Thursday, October 22, 2009

Volatility Index Falls Below 21 to New 13-Mo. Low

The CBOE Volatility Index (^VIX) fell to a fresh 13-month low today of 20.69, closing at the lowest level since August 28, 2008. From the high of 80.86 on November 20 of last year, the VIX has fallen by more than 60 points, and is back to the pre-financial crisis level. Just another indication that the worst is behind us.


At 10/23/2009 8:31 AM, Anonymous morganovich said...

like forward currency rates, this is not the indicator you think it is. saying that a low vix means the worst is behind us is a meaningless (and inaccurate) statement. the vix was at levels similar to current ones in august of 2008. clearly that was not a sign of clear sailing ahead...

vix is a trailing, not a leading indicator. it's just a measure of implied volatility on options. think of it as a gauge of how much fear is being hedged with options.

the vix is always low after big up moves and spikes during corrections. it tends to drop and stay low when markets rally (and has also been in a secular downtrend since the 90's due to increasing options market depth and efficiency)

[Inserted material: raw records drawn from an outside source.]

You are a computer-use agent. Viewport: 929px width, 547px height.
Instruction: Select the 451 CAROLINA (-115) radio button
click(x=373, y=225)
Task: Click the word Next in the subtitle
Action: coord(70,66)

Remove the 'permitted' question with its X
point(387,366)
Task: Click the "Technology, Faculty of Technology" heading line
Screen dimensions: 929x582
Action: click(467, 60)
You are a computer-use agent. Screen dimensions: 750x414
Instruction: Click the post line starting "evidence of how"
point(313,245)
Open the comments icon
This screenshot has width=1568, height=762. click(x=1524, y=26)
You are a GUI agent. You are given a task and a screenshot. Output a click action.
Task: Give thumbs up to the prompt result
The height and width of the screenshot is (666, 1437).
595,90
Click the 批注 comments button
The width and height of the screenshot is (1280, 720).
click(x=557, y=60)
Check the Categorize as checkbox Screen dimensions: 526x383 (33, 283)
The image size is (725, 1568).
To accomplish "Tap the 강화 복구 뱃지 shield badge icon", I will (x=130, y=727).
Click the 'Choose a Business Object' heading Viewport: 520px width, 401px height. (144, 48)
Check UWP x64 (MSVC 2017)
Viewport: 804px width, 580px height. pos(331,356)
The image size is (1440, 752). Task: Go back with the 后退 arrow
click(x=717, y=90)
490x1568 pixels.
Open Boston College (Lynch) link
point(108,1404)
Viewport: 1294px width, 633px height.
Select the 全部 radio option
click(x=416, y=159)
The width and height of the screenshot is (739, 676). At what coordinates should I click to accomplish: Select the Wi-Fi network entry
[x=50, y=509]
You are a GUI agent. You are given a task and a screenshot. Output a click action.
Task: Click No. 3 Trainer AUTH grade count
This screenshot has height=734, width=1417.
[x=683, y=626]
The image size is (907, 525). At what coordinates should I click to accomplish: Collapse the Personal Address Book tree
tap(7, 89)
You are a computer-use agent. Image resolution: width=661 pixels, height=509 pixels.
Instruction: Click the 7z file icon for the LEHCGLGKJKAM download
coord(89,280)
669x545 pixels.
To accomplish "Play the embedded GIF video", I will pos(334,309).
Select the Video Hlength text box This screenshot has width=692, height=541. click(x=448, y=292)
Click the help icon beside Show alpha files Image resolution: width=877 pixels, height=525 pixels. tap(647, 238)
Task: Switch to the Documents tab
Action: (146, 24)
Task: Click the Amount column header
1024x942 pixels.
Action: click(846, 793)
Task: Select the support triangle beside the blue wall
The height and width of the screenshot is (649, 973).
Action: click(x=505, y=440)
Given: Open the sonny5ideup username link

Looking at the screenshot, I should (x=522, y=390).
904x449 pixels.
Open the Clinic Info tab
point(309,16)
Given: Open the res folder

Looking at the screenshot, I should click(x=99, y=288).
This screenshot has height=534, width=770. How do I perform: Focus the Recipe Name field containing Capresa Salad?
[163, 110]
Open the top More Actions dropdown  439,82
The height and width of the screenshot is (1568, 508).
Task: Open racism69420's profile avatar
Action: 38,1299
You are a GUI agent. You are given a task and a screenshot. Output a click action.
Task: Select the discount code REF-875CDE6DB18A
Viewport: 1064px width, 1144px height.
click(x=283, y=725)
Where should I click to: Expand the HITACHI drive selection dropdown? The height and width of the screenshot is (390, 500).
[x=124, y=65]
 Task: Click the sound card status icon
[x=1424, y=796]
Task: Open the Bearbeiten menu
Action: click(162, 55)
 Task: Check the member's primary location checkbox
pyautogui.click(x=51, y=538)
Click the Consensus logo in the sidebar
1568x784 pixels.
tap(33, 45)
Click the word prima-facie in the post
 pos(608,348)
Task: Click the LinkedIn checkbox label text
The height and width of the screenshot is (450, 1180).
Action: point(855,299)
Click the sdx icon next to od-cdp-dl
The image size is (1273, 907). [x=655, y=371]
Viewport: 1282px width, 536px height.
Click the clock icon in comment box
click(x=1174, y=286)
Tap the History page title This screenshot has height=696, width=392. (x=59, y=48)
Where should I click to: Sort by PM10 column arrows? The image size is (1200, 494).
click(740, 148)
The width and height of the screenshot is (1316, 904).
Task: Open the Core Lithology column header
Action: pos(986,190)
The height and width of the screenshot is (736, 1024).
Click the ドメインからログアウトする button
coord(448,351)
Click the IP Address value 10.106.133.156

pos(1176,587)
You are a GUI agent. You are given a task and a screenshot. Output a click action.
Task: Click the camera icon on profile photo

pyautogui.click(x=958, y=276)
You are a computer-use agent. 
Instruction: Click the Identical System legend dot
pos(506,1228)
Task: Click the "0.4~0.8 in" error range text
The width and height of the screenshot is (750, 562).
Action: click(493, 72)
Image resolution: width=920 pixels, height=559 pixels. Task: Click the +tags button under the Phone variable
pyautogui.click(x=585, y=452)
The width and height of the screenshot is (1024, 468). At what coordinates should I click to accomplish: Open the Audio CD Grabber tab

however, it has no forward predictive value. it is purely reactive to the demand for hedging. contrarians would argue that a vix this low is a sign of complacency and is actually quite bearish, and while i wouldn't invest based on it, i think that's a more credible opinion than claiming that a low vix is bullish.

At 10/23/2009 11:44 AM, Blogger Benjamin Cole said...

Gee, it just looks like it goes balooey during recessions, and stabilizes during recoveries.
Anyway, this recession is over globally, and soon in the USA.
We have a 20-year global boom coming...this time the globe is the locomotive, and the USA is the train.
In Asia, the recession and recovery are old news.

At 10/23/2009 3:03 PM, Anonymous morganovich said...


if you read my post more carefully, i think you'll find that i'm not expressing an opinion on the recession one way or the other, i am just saying that the VIX index is not a predictive measure of future economic or stock market performance.

further, the vix has absolutely nothing to do with recessions or even economic growth in general. it's a measure of implied volatility on listed options contracts. it correlates to recessions only inasmuch as equity markets do. it will lead or lag GDP depending on what the markets do and the demand for hedging that results.

graph vix vs. the SPX and you'll see a strong negative correlation with a small lag. graph it against GDP and you'll get a muddy result with little predictive value.